Le nouvelle « loi israélite » en Autriche
En Autriche, quinze religions sont officiellement reconnues, avec des lois spécifiques pour chacune. Ainsi, c’est essentiellement la loi de 1912 qui régit les liens entre les représentants de la religion musulmane et l’Etat. La loi concernant le judaïsme (Israelitengesetz) date de 1890, elle est actuellement en cours de remplacement par une loi plus avantageuse pour les Juifs, même si la diversité des courants du judaïsme risque d’être négligée. De nombreux billets de ce blog commentant le soutien de l’Etat autrichien au catholicisme, il me paraissait nécessaire de faire état de quelques aspects de cette nouvelle loi qui peuvent sembler étonnants.
- § 8 Les membres de la communauté juive peuvent disposer de rabbins dans les hôpitaux et prisons, payés par l’Etat.
- § 9 A partir de trois élèves juifs dans une école, publique ou privée, des cours de religion juive doivent être proposés. Le contenu des cours est uniquement déterminé par la communauté religieuse (alinéa 2).

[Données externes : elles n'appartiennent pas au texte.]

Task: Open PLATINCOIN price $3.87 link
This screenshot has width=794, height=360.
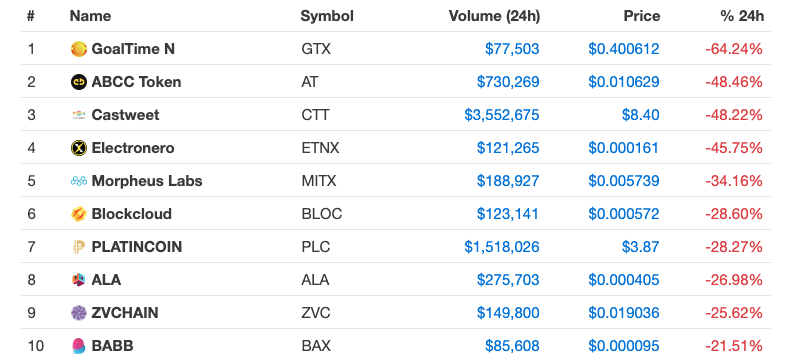Action: 641,247
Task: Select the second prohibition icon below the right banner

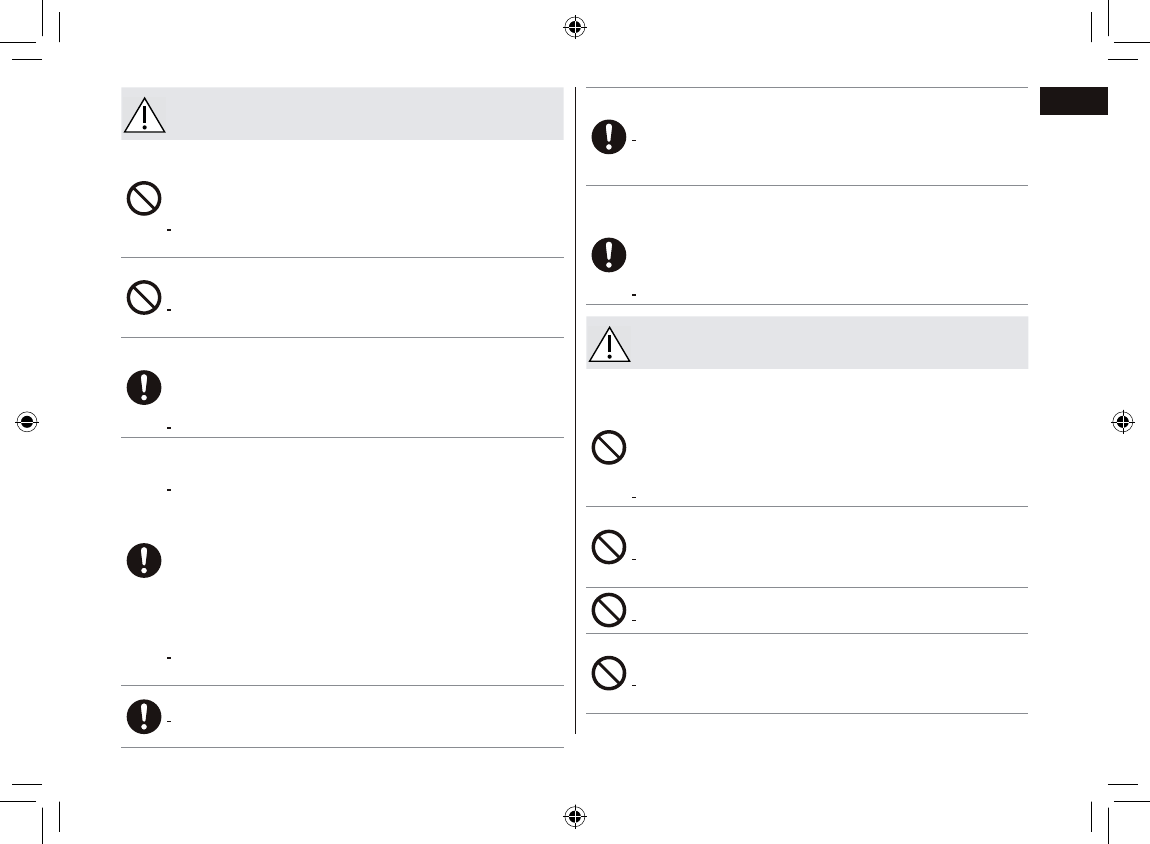Action: coord(609,546)
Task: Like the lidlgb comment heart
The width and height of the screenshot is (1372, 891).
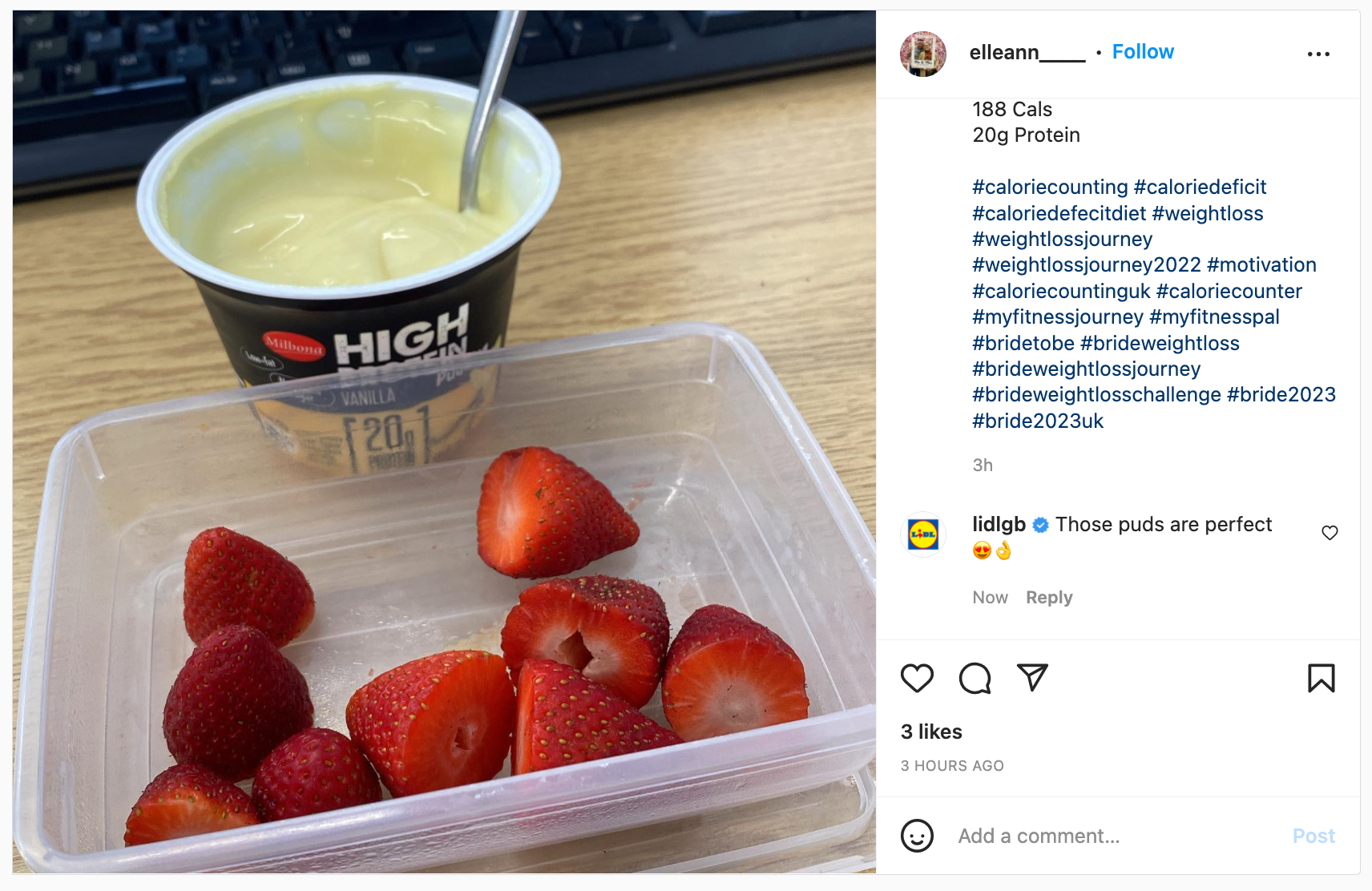Action: [x=1330, y=533]
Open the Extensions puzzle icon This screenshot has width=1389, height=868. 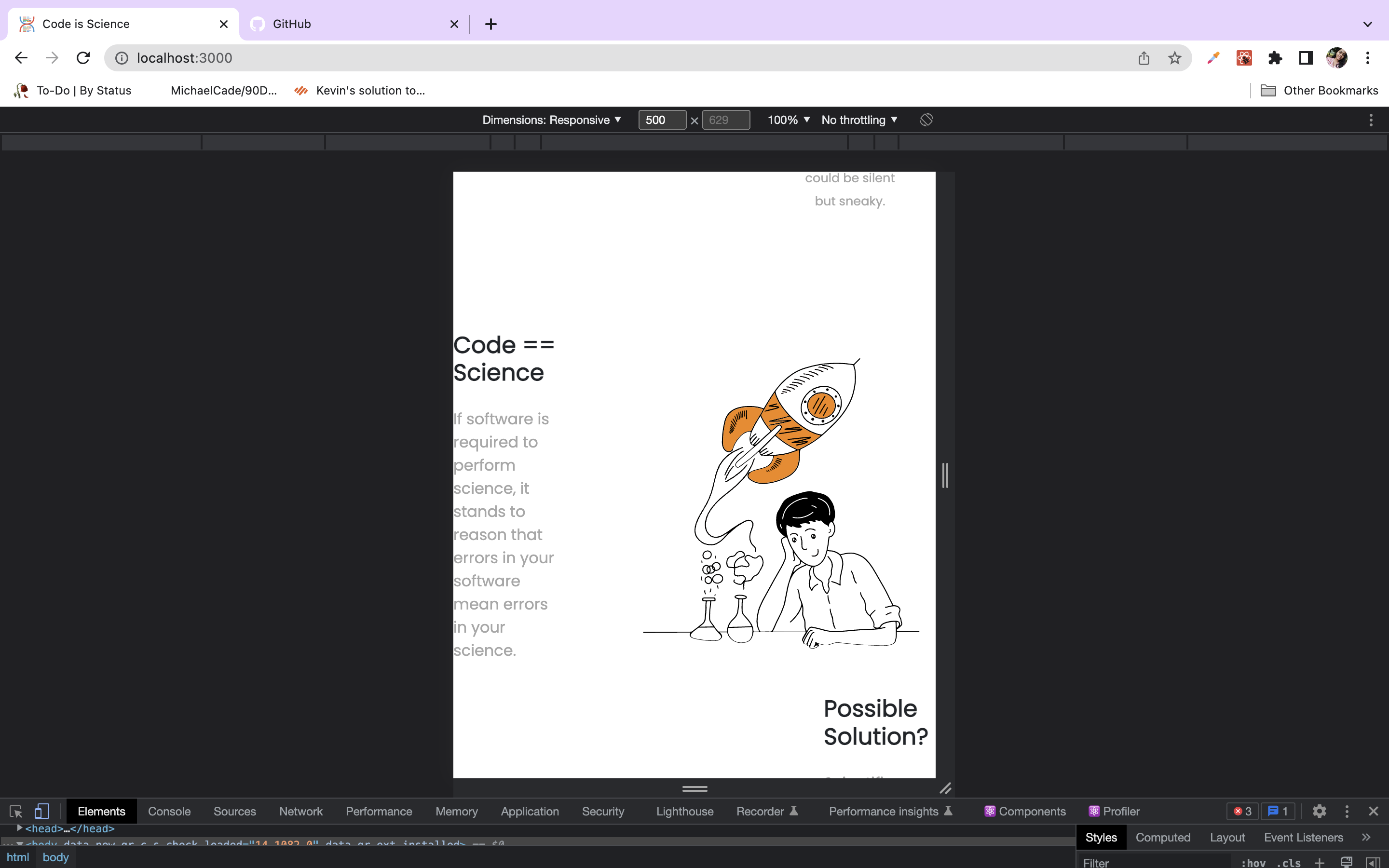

- §10 L’Etat s’engage à assurer le respect de treize (!) jours fériés annuels (quatre jours pour Pesach, deux jours pour Roch Hachana, Souccot et Chavouot et un jour pour Yom Kippour, Chemini Atseret et Sim’hat Torah). Pendant ces journées, ainsi que tous les chabbats, tous les « bruits évitables » et autres actions qui pourraient causer des nuisances sont strictement interdits.
- §12 La communauté a le droit de produire de la viande kascher et ses membres ont le droit d’en exiger à l’armée, dans les prisons, hôpitaux et écoles.
- §14 L’Etat autrichien va verser 308 000 euros, chaque année, à la communauté juive, et indemnisera les 23 membres de la commission dirigeant la Communauté israélite (Israelitische Kultusgemeinde), finançant le salaire qu’ils auraient dû toucher ailleurs [NDJS, pour information, le budget annuel de la Communauté juive est de plus de douze millions d’Euros, essentiellement grâce aux biens immobiliers qui appaortent deux tiers du budget].
- §19 Les tombes des cimetières juifs seront considérées comme étant à concession illimitée [NDJS, voir ce billet].
Les Juifs libéraux de la communauté Or Chadasch ne font pas automatiquement partie de l’IKG car ils sont parfois convertis, par des rabbins non reconnus par les orthodoxes. Craignant que cette nouvelle législation donne tous les pouvoirs (et tout l’argent de l’Etat !) à l’IKG, ils ont obtenu qu’aux dix points concernant les tâches de la communauté juive, un onzième soit ajouté, sur le devoir de représentativité des différentes tendances (« angemessenen Vertretung aller innerhalb der Religionsgesellschaft bestehenden Traditionen »).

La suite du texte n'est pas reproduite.